Task objective —
Every line below from the one containing "Paula J Hamer (222, 2015)" to the final line must be reproduced exactly, and no other line may appear in the answer.

[Stored records]
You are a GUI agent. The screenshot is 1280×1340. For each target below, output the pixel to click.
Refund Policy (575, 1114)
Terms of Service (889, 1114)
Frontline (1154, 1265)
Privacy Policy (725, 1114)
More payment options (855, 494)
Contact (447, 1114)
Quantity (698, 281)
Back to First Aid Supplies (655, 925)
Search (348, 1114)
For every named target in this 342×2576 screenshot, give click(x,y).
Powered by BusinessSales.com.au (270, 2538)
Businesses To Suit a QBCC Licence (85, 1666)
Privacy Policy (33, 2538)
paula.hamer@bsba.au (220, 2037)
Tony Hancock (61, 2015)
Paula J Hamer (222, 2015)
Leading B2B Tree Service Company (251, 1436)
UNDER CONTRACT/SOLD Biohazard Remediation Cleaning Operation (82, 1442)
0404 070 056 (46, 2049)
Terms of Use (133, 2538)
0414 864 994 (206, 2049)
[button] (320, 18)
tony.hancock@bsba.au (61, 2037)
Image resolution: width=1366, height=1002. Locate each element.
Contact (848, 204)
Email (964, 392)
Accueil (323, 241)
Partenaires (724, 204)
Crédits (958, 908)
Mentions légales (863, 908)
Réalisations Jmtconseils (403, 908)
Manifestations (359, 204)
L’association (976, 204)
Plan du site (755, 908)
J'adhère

Finished exercise —
Paula J Hamer (222, 2015)
Leading B2B Tree Service Company (251, 1436)
UNDER CONTRACT/SOLD Biohazard Remediation Cleaning Operation (82, 1442)
0404 070 056 (46, 2049)
Terms of Use (133, 2538)
0414 864 994 (206, 2049)
[button] (320, 18)
tony.hancock@bsba.au (61, 2037)
Image resolution: width=1366, height=1002. Locate each element.
Contact (848, 204)
Email (964, 392)
Accueil (323, 241)
Partenaires (724, 204)
Crédits (958, 908)
Mentions légales (863, 908)
Réalisations Jmtconseils (403, 908)
Manifestations (359, 204)
L’association (976, 204)
Plan du site (755, 908)
J'adhère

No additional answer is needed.